In the past years, we’ve been harvesting increasingly sooner, so much so that we now start at the beginning of September. We harvest accordingly to the biodynamic calendar, by hand. Grapes are placed in a 20kg basket that is transported to the Cellar in Podere le Ripi where is sorted by hand. We normally process the grapes gathered in the morning whereas the ones picked during the afternoon are cooled down in a cold room for 10-12 hours. That way they will be entering the barrels at a temperature lower than 15 °c, resulting otherwise in aggressive fermentations.

Vinification

All of our wines are the outcome of very slow fermentation processes, which last up to 2 months. They occur in conic-shaped big Vosgi barrels or opened-top tonneaux. Once the barrel has been filled, we begin with opened pumping overs, carrying out between two to four pumping overs per barrel each day depending on the fermentation trend. Our cellar is a small incubator of microbiological life where we’ve always fermented spontaneously. We naturally have different indigenous yeast groups that alternate with each other, performing between the 95-98% of the fermentation in the beginning months. In some instances, they work alongside the malolactic fermentation which in the last few years it has become more and more impatient.

Cleaning the Barrel Montalcino harvest

When the fermentations begin to slow down and the yeast enters the stalling phase, we interrupt every contact with air, and we fill up and subsequently close the barrel with the skins inside. This technique is referred to as "piemontesina". The following spring the wines start showing a fermentative awakening stimulated by the seasonal change. And through a fermentative “momentum” which can last up to 2 years, the remaining sugar residue finally runs out. Nothing is added to the wine, besides a small quantity of sulfites that we are currently trying to lower as our aim for the future is to eliminate them completely.

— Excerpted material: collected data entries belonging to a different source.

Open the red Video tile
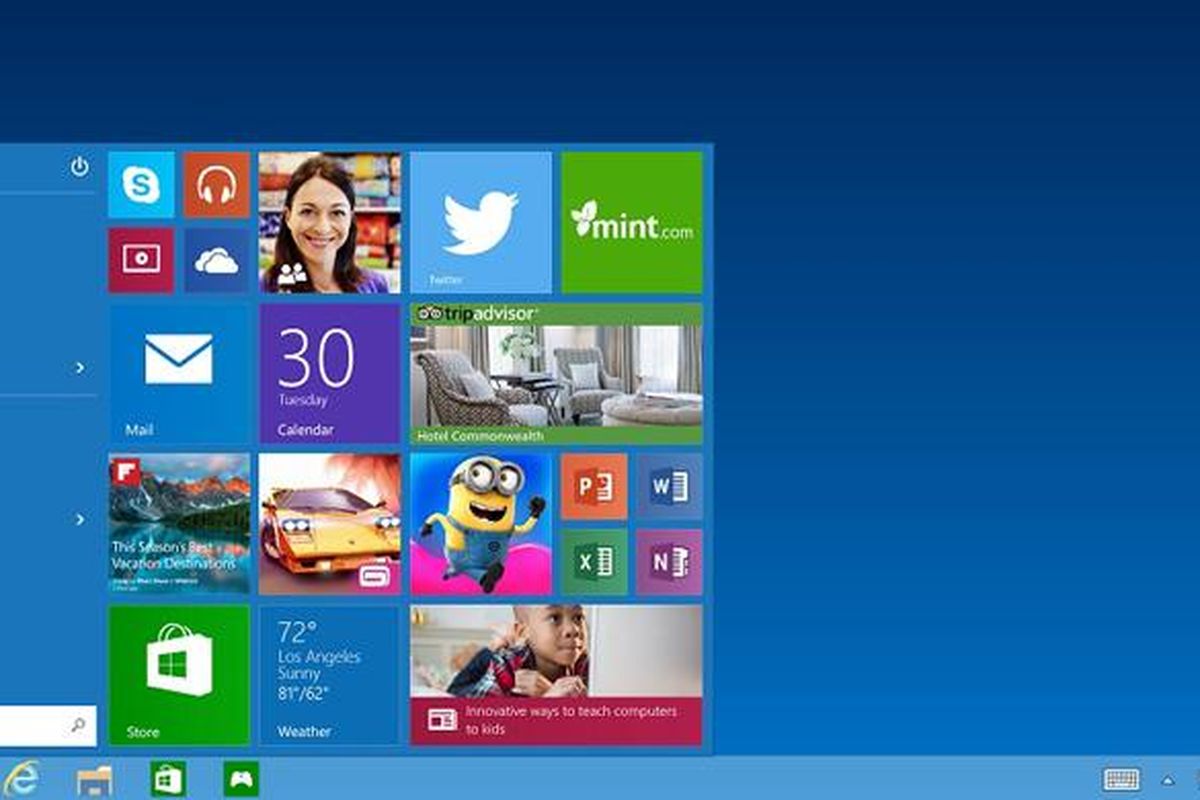The height and width of the screenshot is (800, 1200). tap(141, 260)
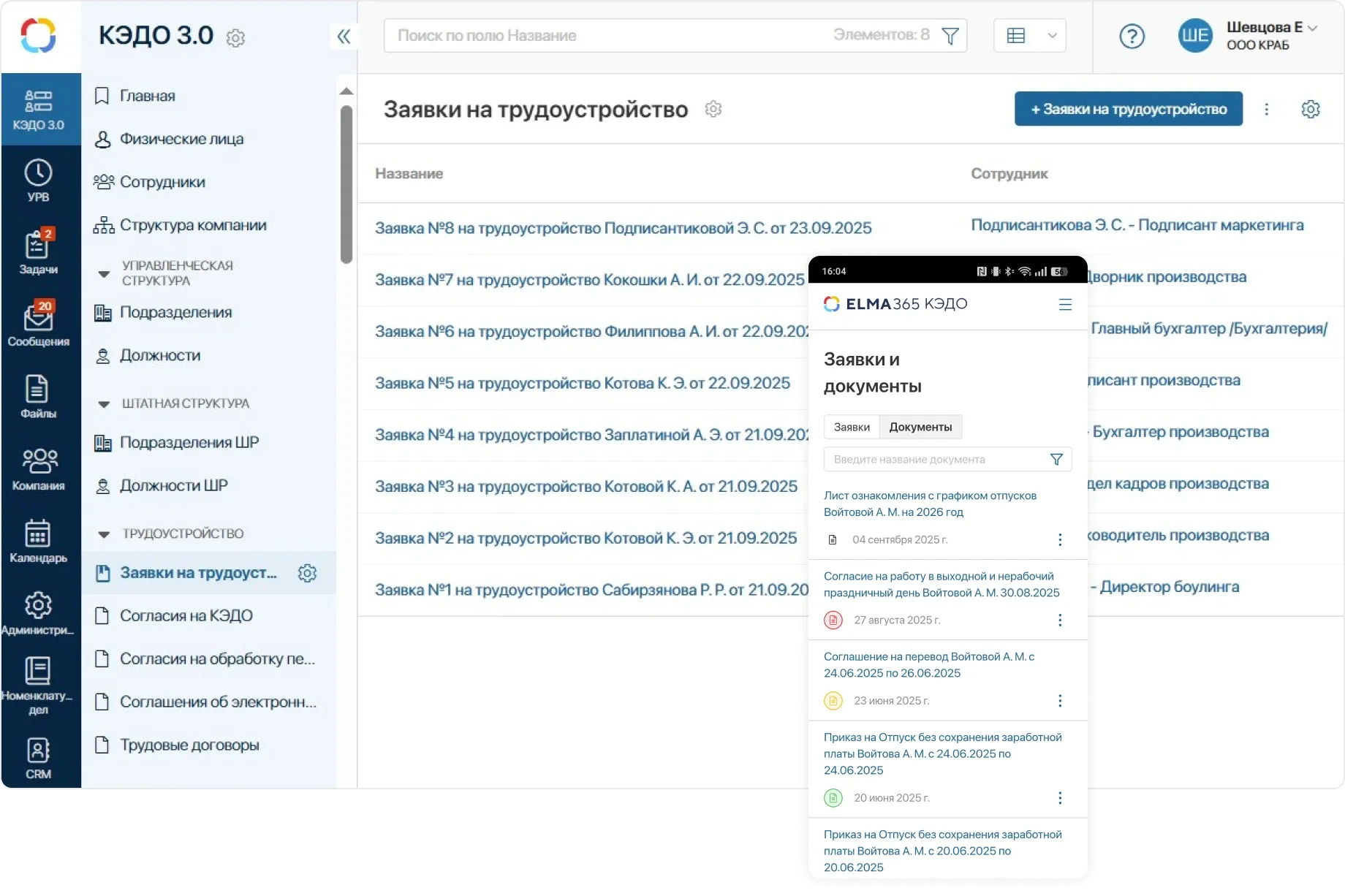
Task: Collapse the navigation panel with double chevron
Action: (344, 37)
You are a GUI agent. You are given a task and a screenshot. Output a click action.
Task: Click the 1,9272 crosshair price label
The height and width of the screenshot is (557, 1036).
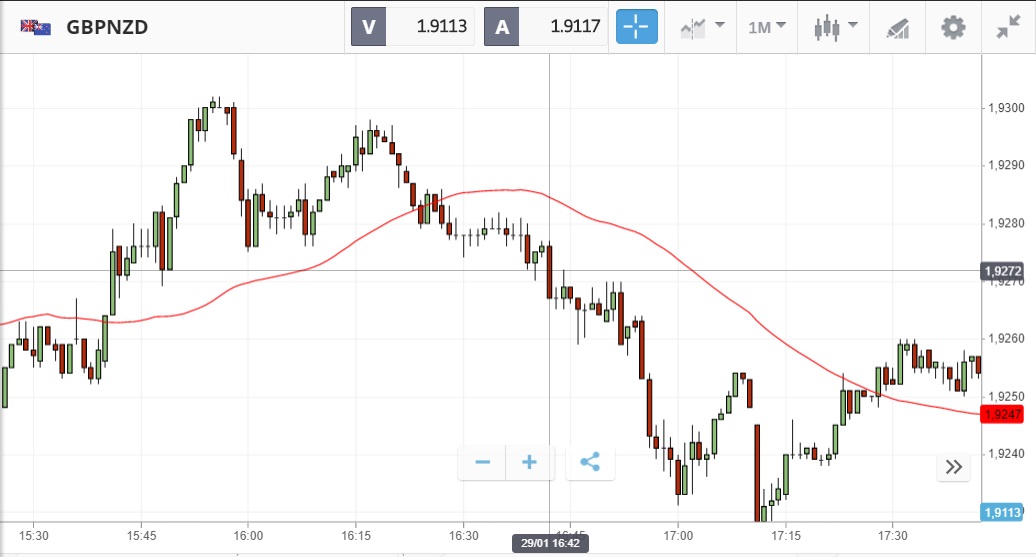[x=1004, y=271]
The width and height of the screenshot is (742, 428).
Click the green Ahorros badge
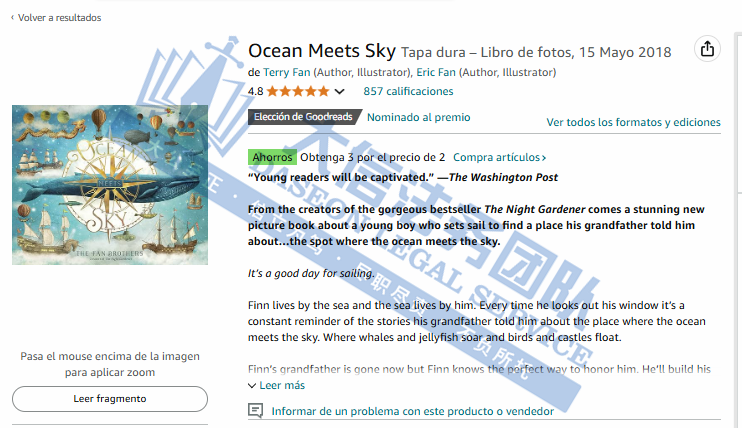tap(272, 157)
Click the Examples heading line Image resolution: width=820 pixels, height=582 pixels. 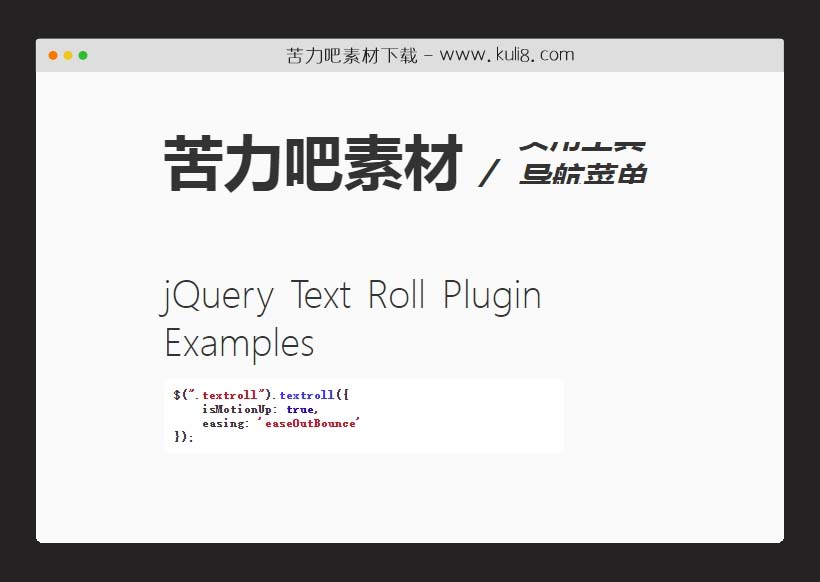tap(238, 343)
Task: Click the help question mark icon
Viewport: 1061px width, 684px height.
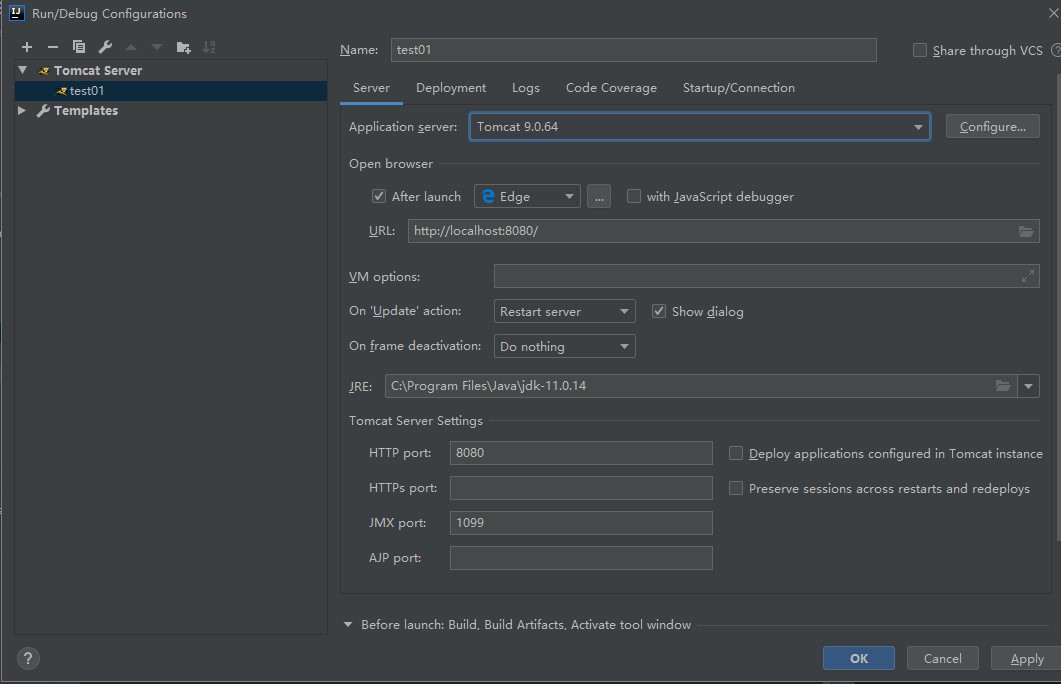Action: click(x=28, y=658)
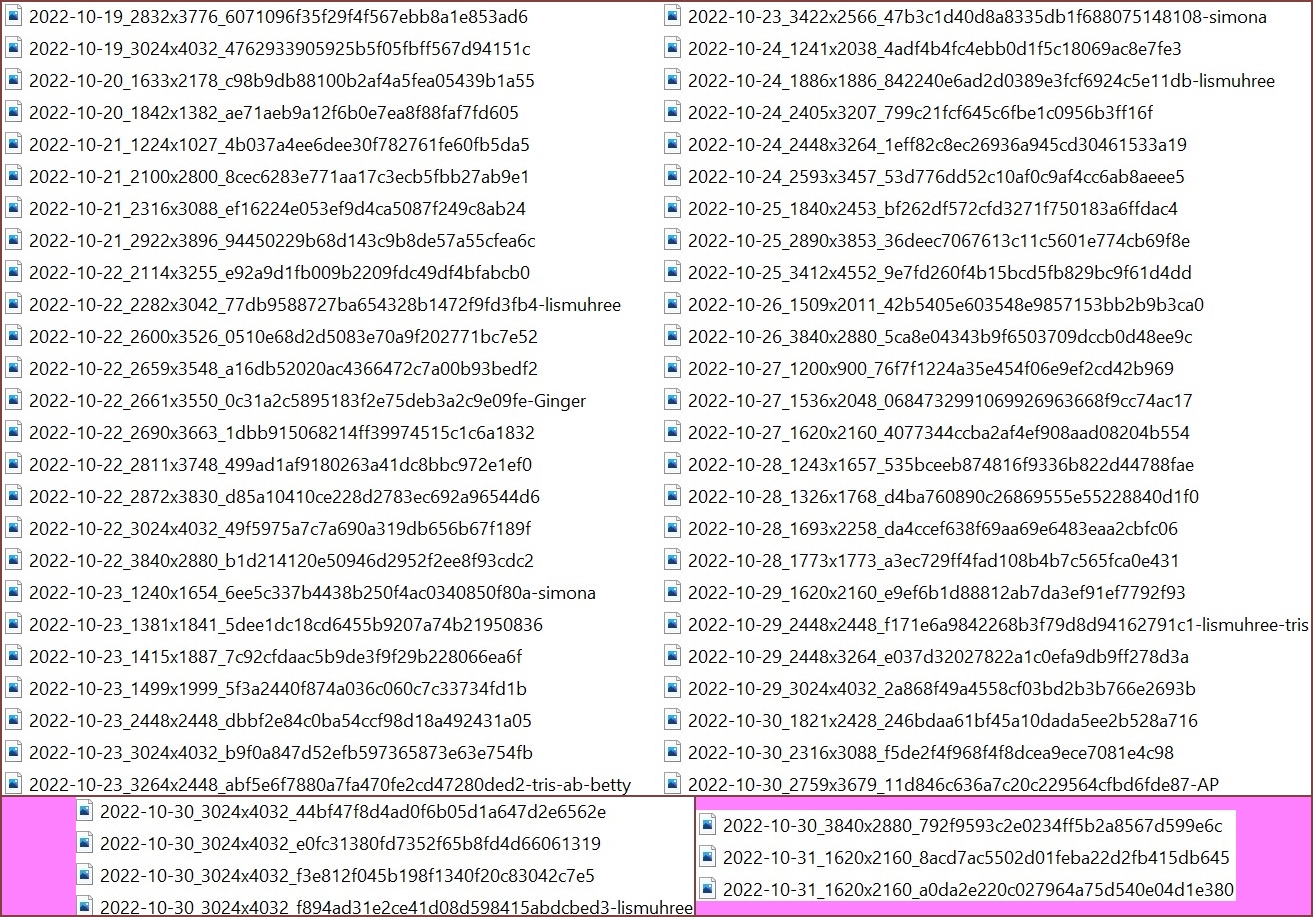Screen dimensions: 1313x917
Task: Select file name 2022-10-20_1842x1382
Action: (x=273, y=113)
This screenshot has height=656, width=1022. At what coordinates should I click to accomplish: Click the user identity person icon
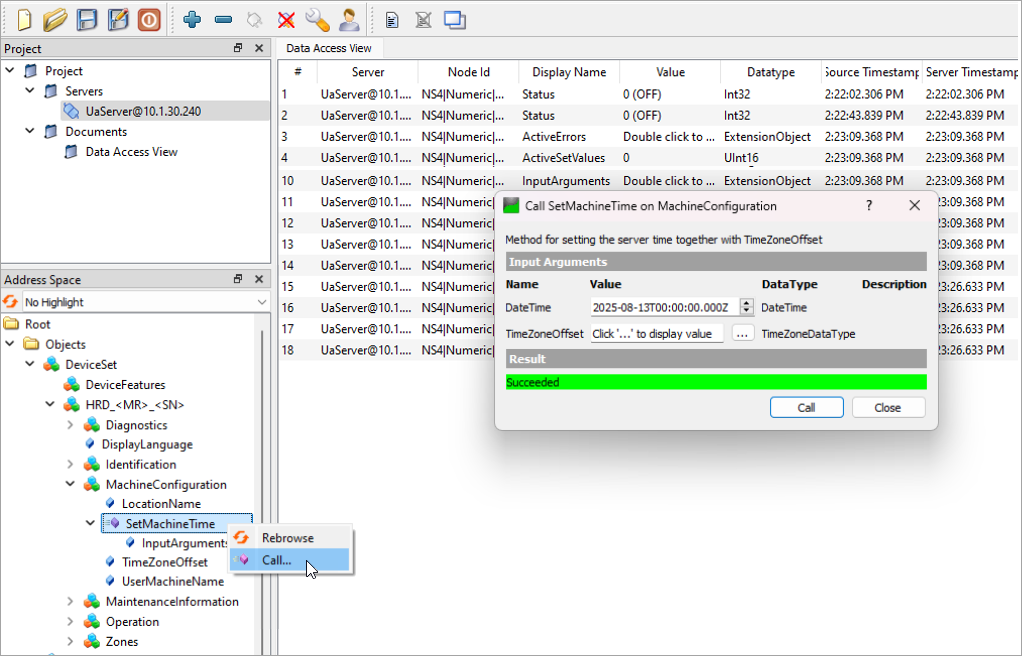349,19
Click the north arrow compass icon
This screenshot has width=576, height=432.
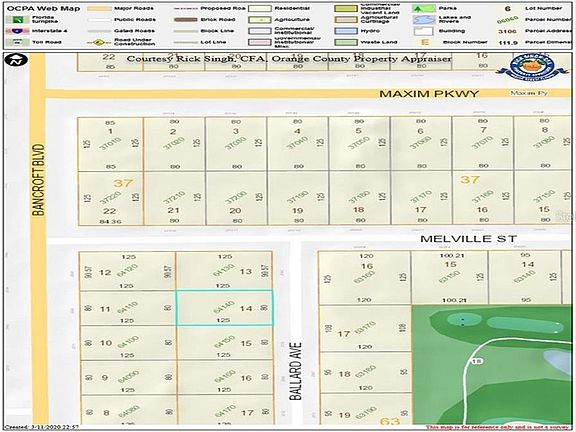tap(17, 60)
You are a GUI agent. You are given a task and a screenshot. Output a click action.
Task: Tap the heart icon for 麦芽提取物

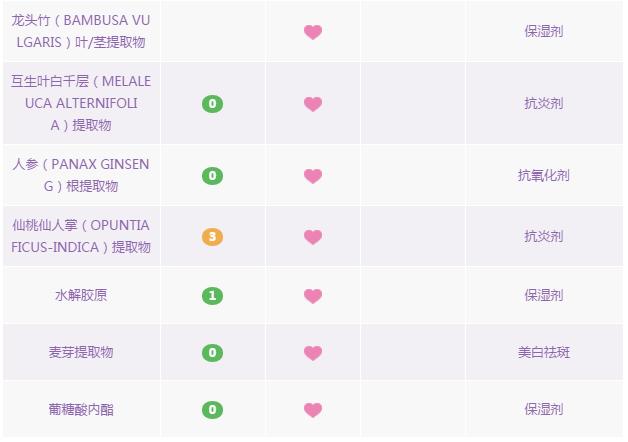click(x=313, y=353)

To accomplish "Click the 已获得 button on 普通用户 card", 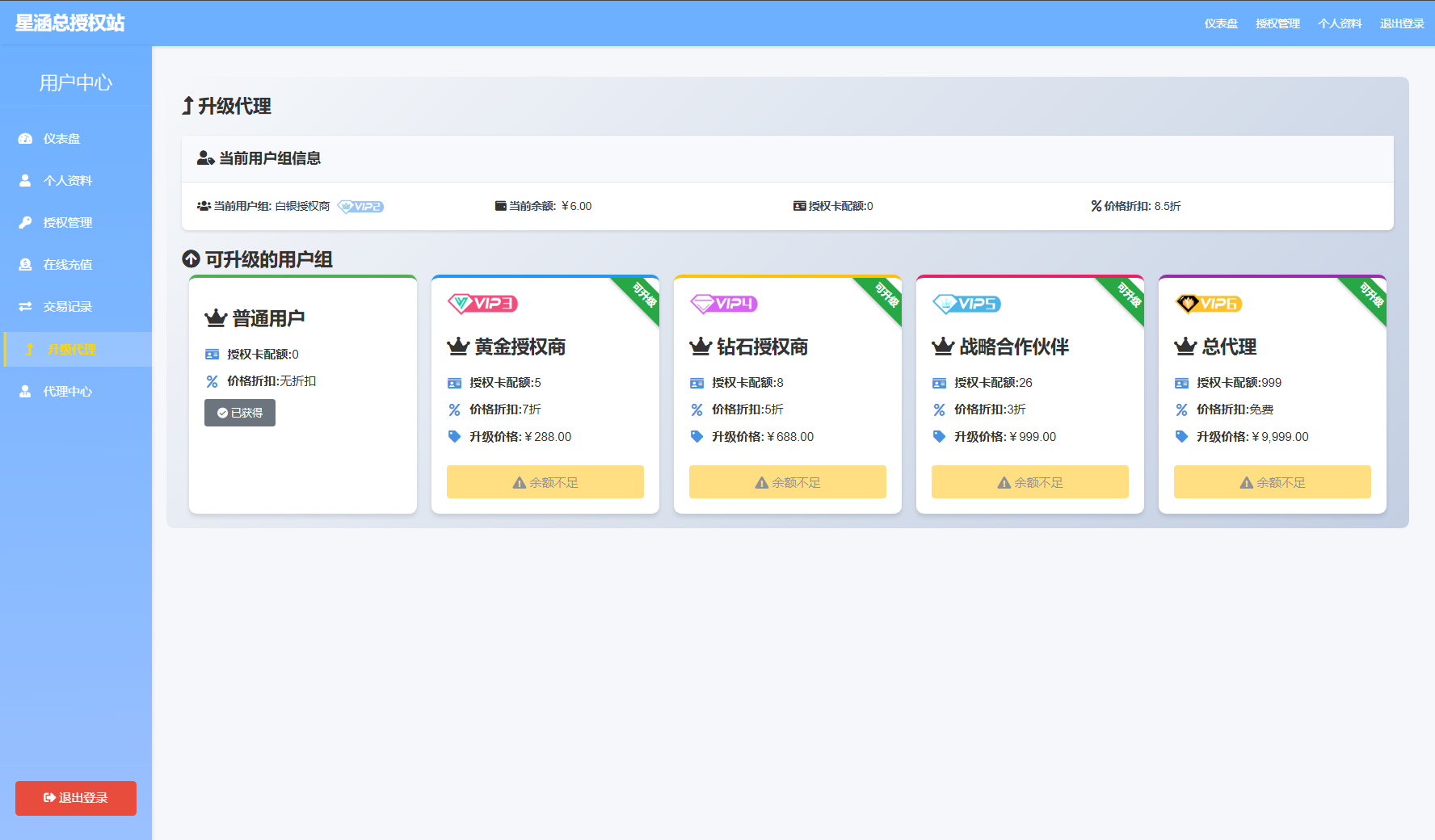I will coord(240,413).
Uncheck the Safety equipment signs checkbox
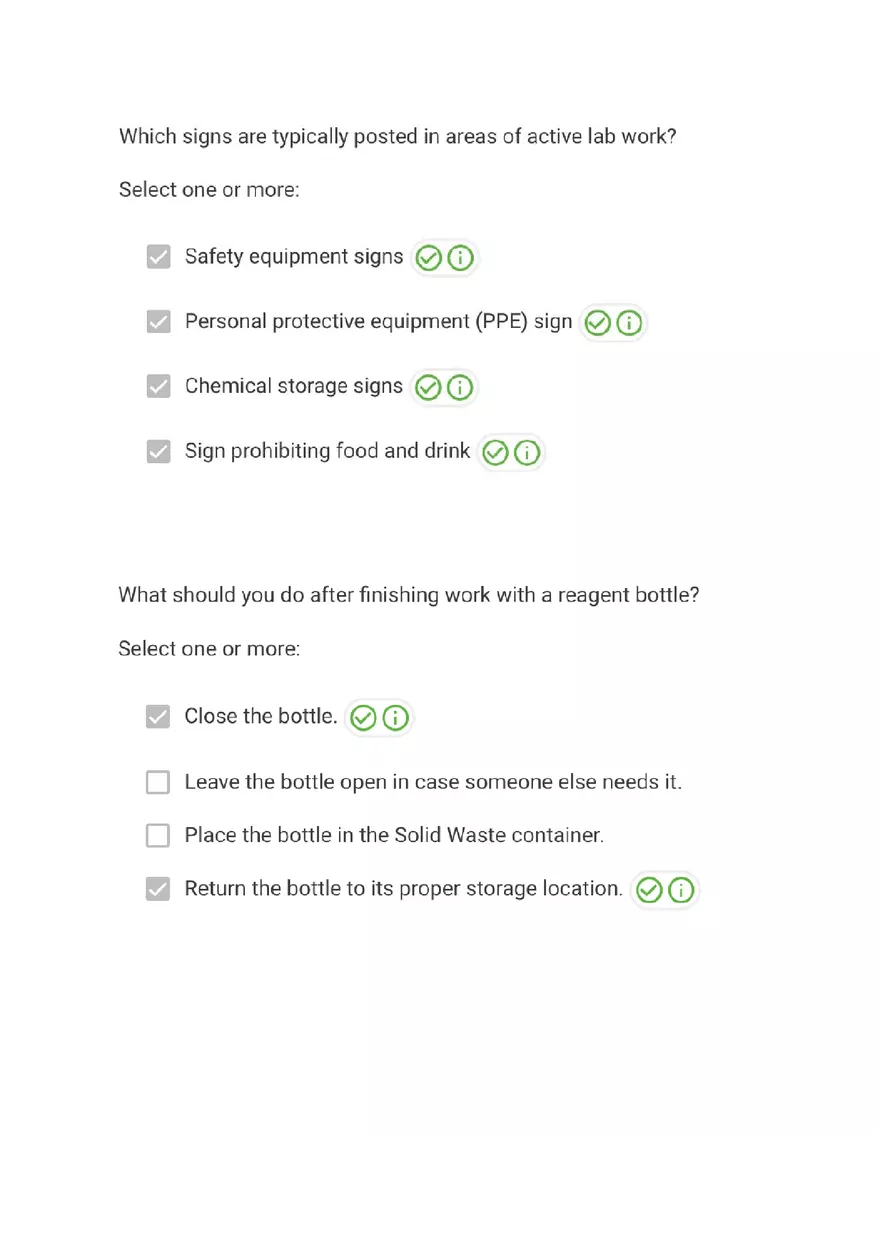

Montalcino Wine aeging in the Golden Cellar

Sangiovese is not a simple variety to deal with and it does not adapt to premade protocols and procedures due to how sensible it is to environmental changes. Therefore, every year we change something trying to adapt to the vintage. We thoroughly enjoy the idea of taking a step back and leaving room to nature in all its forms.

We are present in what we do, but our interaction is limited to an “escorting” action, we do not want to impose our hand on the process. We trust our vineyard and the work we put in the fields; the wine is not left to consultants but to people that for years have truly lived the farm. We take some additional risks and things sometimes don’t go as we’ve hoped, but very often things do go well. We certainly don’t know best than nature. We would like our efforts to speak for the soul of our land.

Podere Le Ripi's Montalcino wines refining in the bottle

Ageing

All our wines, once fermented in oak and racked, begin their journey inside bigger oak barrels. Here too, there is no specific rule or protocol to follow, we listen closely to what each vintage has to say and decide accordingly.

Certain vintages need to breathe inside the wooden barrel for longer, even 40 months, others, especially those from hotter years, are quicker and after 24-26 months have other needs.

All we do is trying not to disturb it too much, by avoiding further racking (max. once a year) adding sulfites which might negatively affect the aging process which should be as linear as possible. The wine goes through periods of reduction or re-fermentation, but we are not scared by it, this is what helps maintain that energy and vitality which makes the difference after 5 years.

When tasting the wine and realizing we are close to the “peak” of its harmony, we move each batch inside concrete vats, which according to us is the ideal material to age it between barrels and bottles. At this point, the wine slows down and deposits the sediments for about 12 to 24 months.

Once we decide that the wine is ready, is only a matter of waiting for the right moon and bottling the wine by adding a smaller amount of sulfites.